Since Paul Ryan was selected as Mitt Romney’s running mate, Democrats have worked to expose the bad parts of Ryan’s premium support plan.  It will ruin the existing system as we know it and will lead to higher deficits in the future.  What are the arguments Republicans have long made against Obamacare?  That it will ruin the existing system as we know it and will lead to higher deficits in the future.  

How can we as Democrats defend Obamacare but condemn Ryancare? This doesn’t make sense to me.  Democrats rail against Ryancare about how the cost of the support stipend won’t increase each year at the rate of medical inflation, which will lead to seniors having to pay out-of-pocket for coverage they used to get for free.   But the rate of increase of the Obamacare stipend for poor people in the exchanges is tied to the poverty rate, which does not increase at the rate of medical inflation, and everyone is paying out-of-pocket for coverage already.  You know what one difference is between the two plans is?  Ryancare actually has a public option in its exchanges (Medicare).

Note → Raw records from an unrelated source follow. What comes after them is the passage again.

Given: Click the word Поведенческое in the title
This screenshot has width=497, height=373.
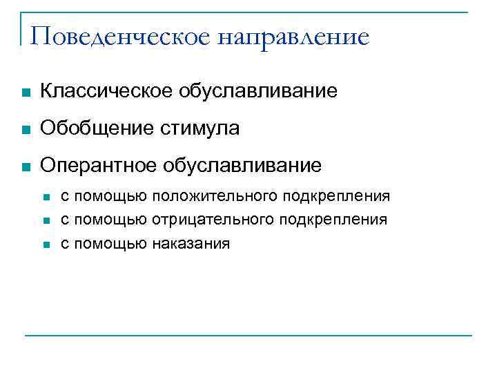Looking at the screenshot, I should (x=119, y=37).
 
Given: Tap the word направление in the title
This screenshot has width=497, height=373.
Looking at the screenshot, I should (x=293, y=37).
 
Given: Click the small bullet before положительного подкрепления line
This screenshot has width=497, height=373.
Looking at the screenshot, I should (x=46, y=198).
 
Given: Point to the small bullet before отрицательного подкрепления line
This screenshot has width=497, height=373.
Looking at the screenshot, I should (x=46, y=222).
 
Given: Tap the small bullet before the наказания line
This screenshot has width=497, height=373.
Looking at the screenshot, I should (x=46, y=245).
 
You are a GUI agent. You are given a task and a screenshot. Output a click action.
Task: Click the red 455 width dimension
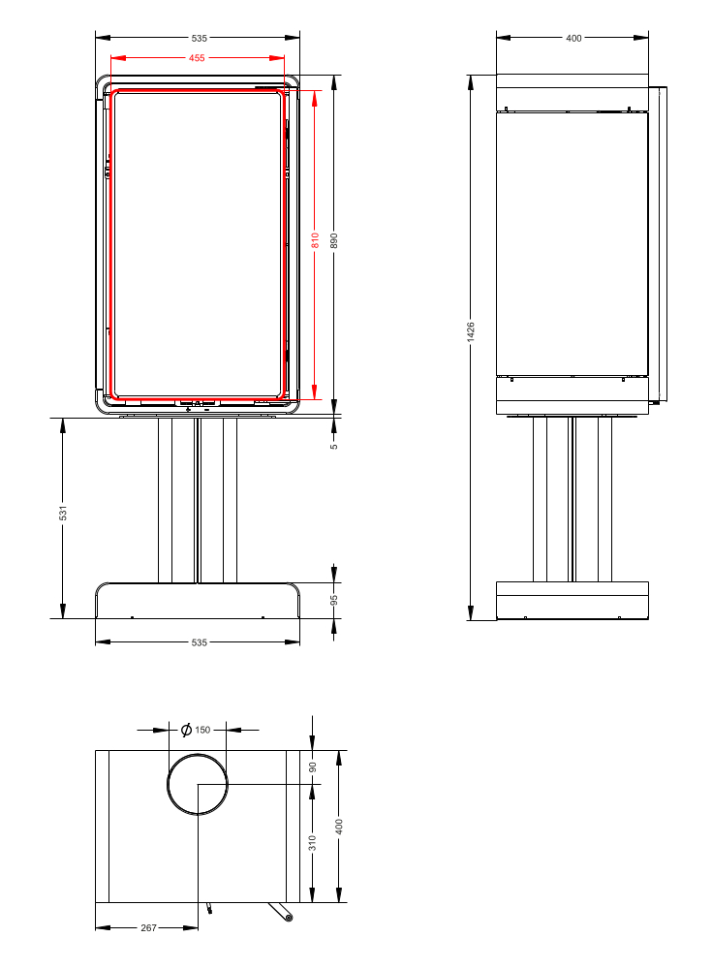pyautogui.click(x=197, y=58)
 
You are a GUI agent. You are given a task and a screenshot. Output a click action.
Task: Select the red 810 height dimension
pyautogui.click(x=315, y=240)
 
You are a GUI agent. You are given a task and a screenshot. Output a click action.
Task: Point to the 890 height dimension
pyautogui.click(x=334, y=241)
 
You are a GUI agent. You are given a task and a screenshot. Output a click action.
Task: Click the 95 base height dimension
pyautogui.click(x=334, y=600)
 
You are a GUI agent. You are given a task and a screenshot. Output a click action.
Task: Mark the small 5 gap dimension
pyautogui.click(x=334, y=446)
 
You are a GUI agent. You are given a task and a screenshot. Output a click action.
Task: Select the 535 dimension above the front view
pyautogui.click(x=199, y=38)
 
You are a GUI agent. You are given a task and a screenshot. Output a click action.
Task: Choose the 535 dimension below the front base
pyautogui.click(x=199, y=641)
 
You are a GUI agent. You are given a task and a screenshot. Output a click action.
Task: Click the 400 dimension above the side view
pyautogui.click(x=573, y=38)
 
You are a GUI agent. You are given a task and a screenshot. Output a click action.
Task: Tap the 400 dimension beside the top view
pyautogui.click(x=339, y=826)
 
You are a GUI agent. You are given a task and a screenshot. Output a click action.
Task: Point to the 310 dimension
pyautogui.click(x=312, y=843)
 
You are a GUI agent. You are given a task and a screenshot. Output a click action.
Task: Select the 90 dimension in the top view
pyautogui.click(x=312, y=766)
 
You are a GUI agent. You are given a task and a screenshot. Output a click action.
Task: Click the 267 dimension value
pyautogui.click(x=148, y=927)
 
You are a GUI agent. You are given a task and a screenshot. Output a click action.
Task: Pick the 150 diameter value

So Paul Ryan seeks to get rid of a system with a guaranteed benefit in order to replace it with a system of government-regulated capitalism.  And Barack Obama seeks to get rid of a system of exploitative corporate shadiness in order to replace it with a system of government-regulated capitalism.  I can see that each party is motivated to defend the direction in which the proposed systems are moving, but they’re both ending up defending government-regulated capitalism using basically the same arguments for and against.  

As Ezra Klein points out, "[this] has left the two parties in a somewhat odd position: Democrats support the Republicans’ old idea for the under-65 set but oppose it for the over-65 set. Republicans support the Democrats’ new idea for the over-65 set but oppose it for the under-65 set."

This leads to confusion and hypocrisy.  Here’s the hypocrisy: the aforementioned Grace Marie Turner defends “programs that give us a great model” featuring “seniors making choices from among competing private plans”, but she also thinks Obamacare’s exchanges, which feature people making choices from among competing private plans, features too many “complex and onerous bureaucratic rules” that throw up “barriers to competition and consumer choice”.   And on the other side: Barack Obama has labeled the system that joins a mix of private insurance options with one public option (Medicare) as “thinly veiled social Darwinism”, but when he proposed creating a health insurance exchange joining a mix of private insurance policies with one public insurance policy (the Public Option), he characterized it as a system that would “provide more choice and more competition,” one that would “keep the policies affordable”.  

Is it possible for people to be both for market-based health care reforms and against market-based health care reforms?  I guess so, because everybody is.